What the task requires: Below this line is a listing that includes pictures. Copy exactly, and only, the lines from the one containing "Instruction: Focus the" through the one containing "Given: Create a new layer group folder"; the pictures do not go in the copy.

Start of Block

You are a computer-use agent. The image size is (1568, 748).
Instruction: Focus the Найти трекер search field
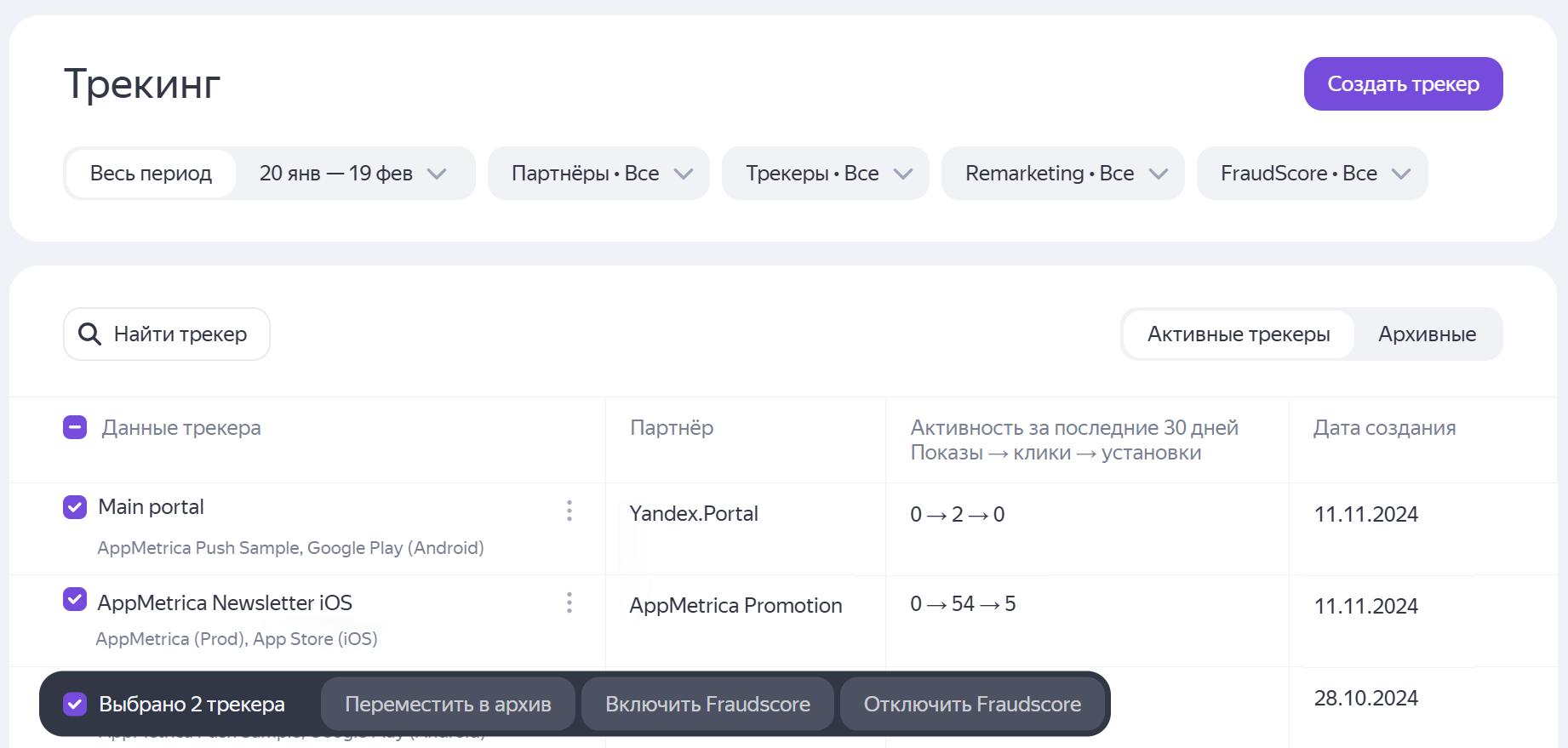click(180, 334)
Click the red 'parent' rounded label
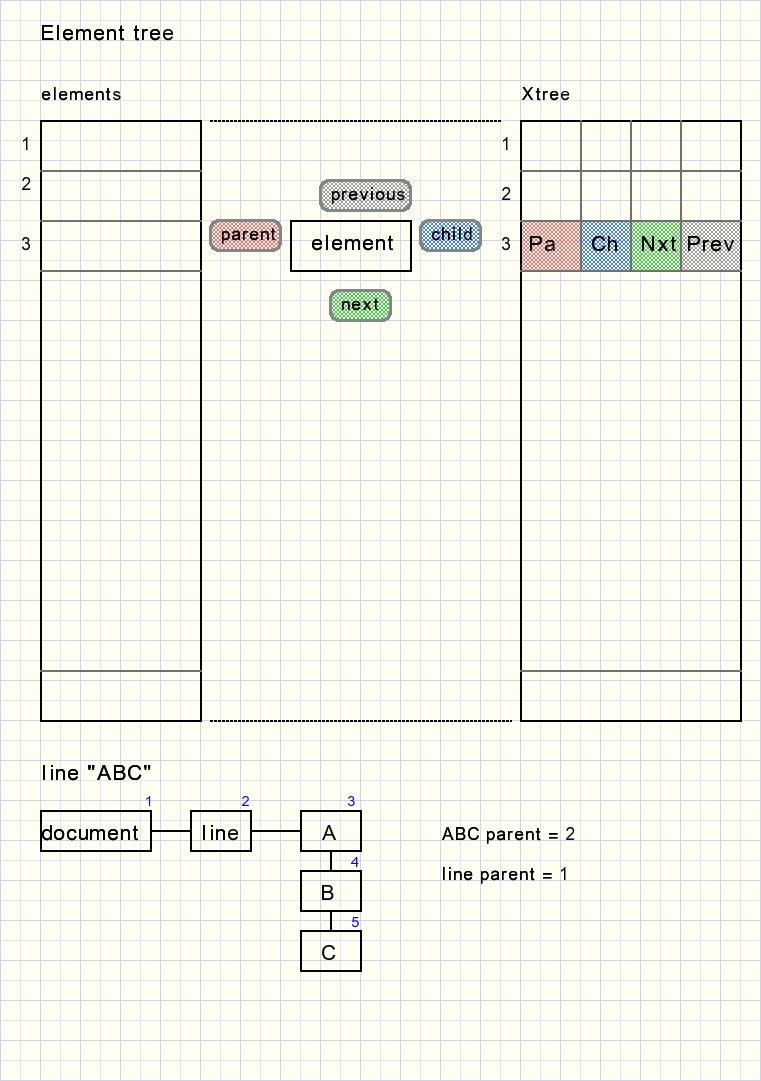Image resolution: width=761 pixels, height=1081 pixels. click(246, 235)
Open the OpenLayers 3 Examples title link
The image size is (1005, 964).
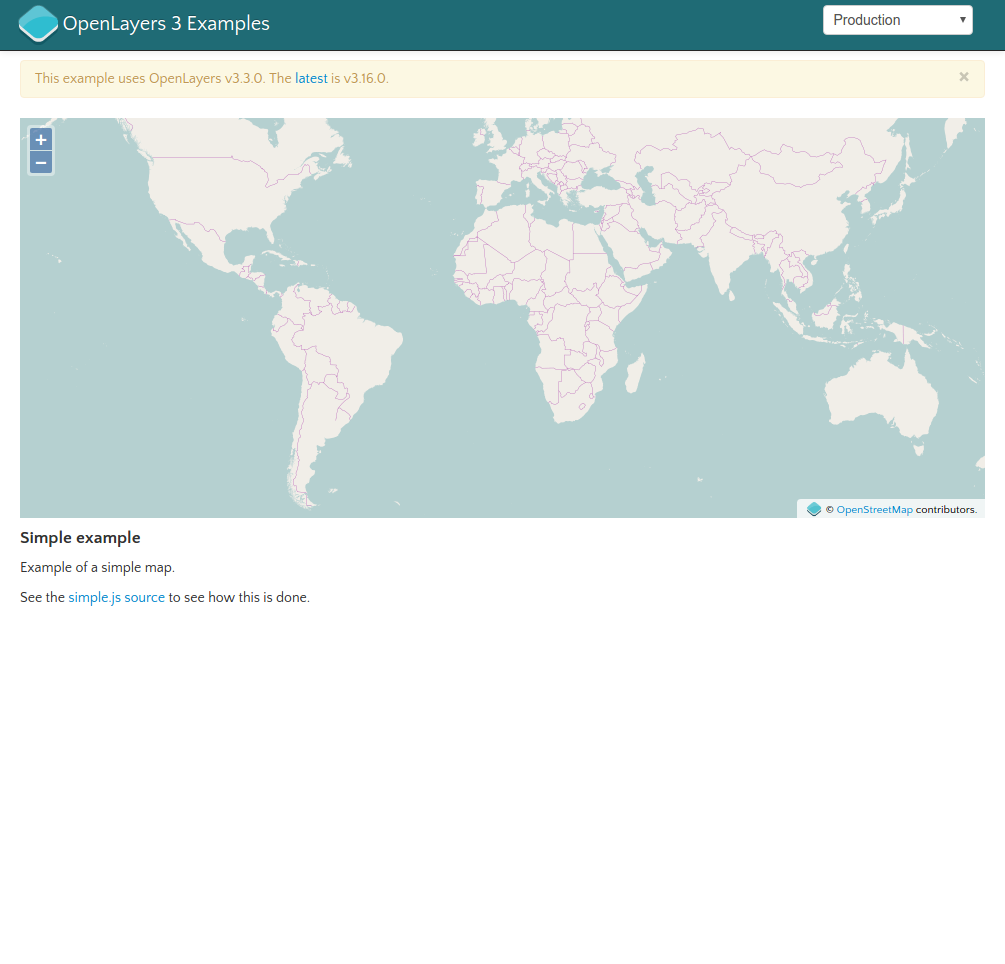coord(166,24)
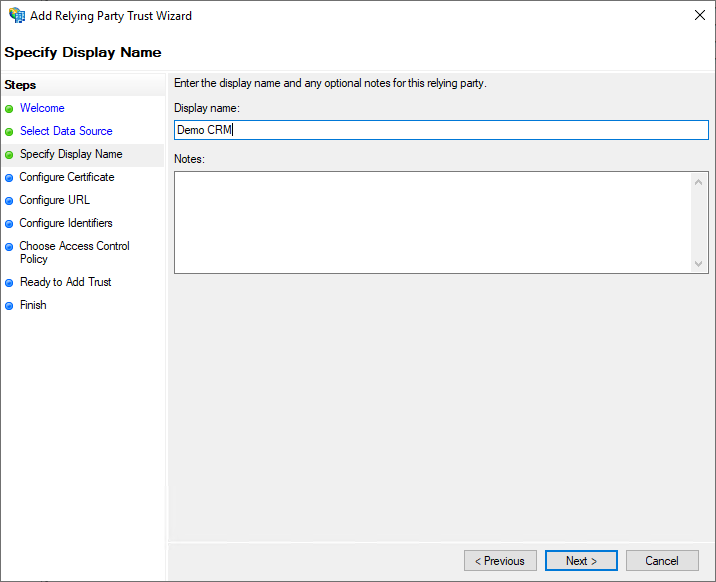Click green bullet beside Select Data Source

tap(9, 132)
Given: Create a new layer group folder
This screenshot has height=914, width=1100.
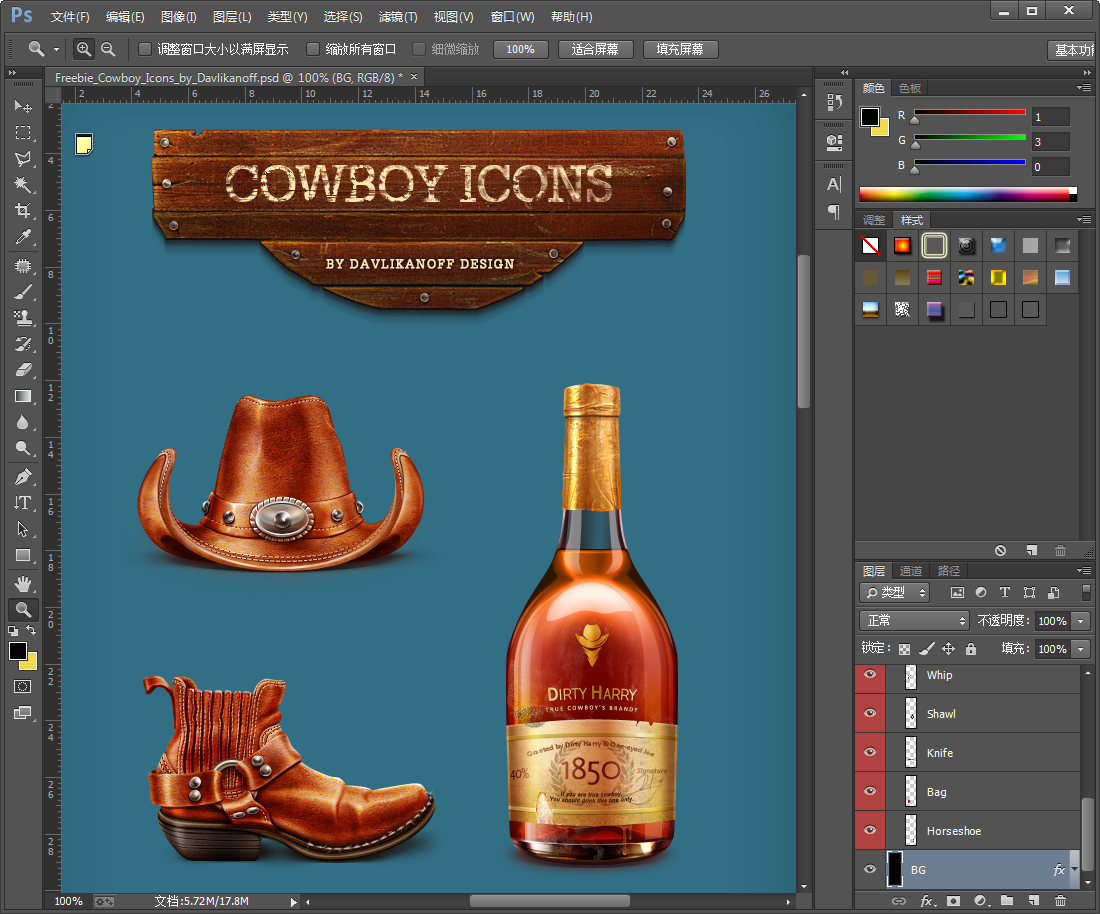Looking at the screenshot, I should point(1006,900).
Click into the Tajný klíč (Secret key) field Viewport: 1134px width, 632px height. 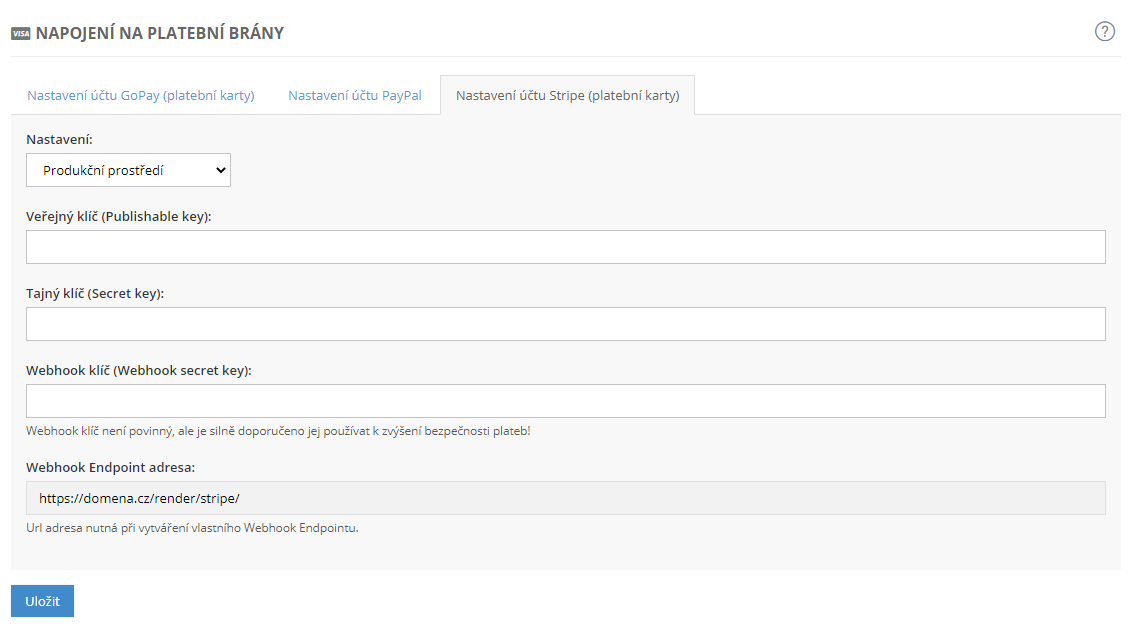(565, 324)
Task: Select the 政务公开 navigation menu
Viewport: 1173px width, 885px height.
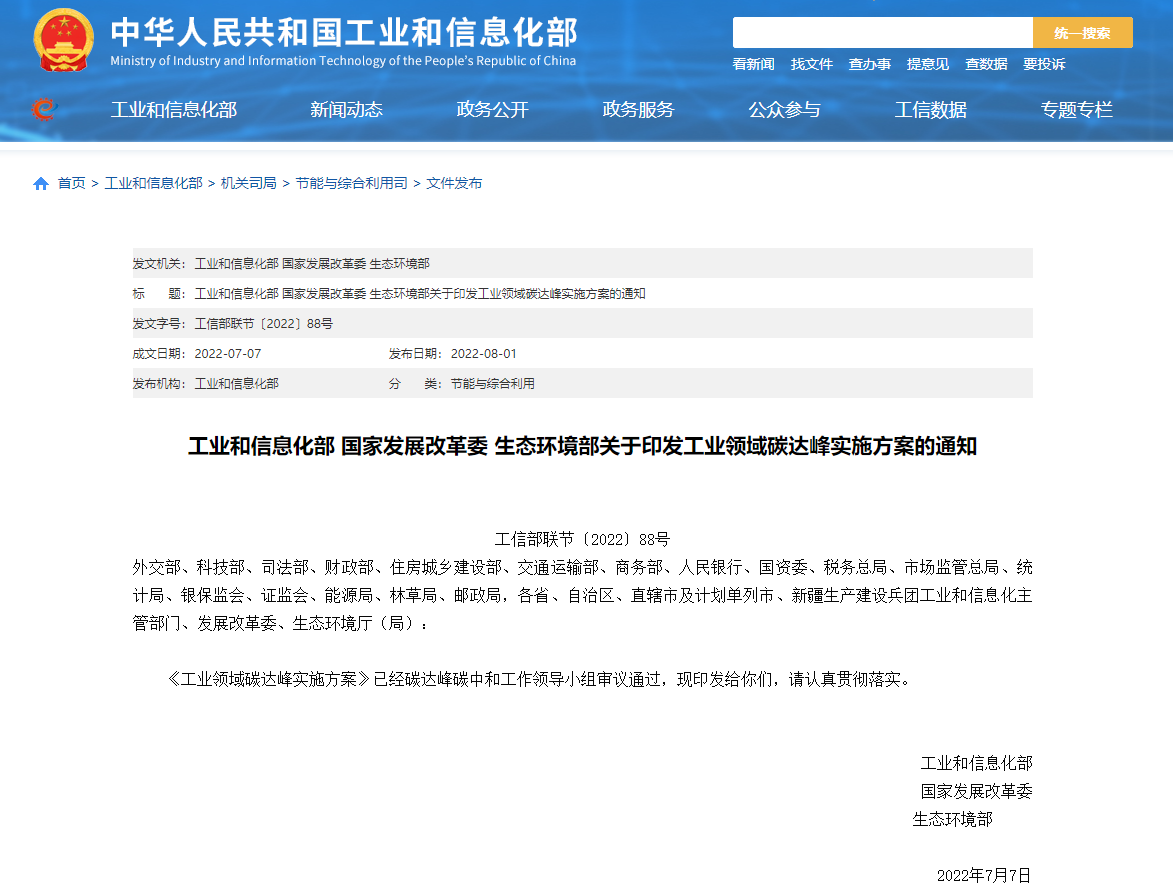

End of Block

Written answer:
Instruction: Focus the Найти трекер search field
click(180, 334)
Click the red 'parent' rounded label
Image resolution: width=761 pixels, height=1081 pixels. click(246, 235)
Open the OpenLayers 3 Examples title link
The image size is (1005, 964).
coord(166,24)
Click green bullet beside Select Data Source

tap(9, 132)
Given: Create a new layer group folder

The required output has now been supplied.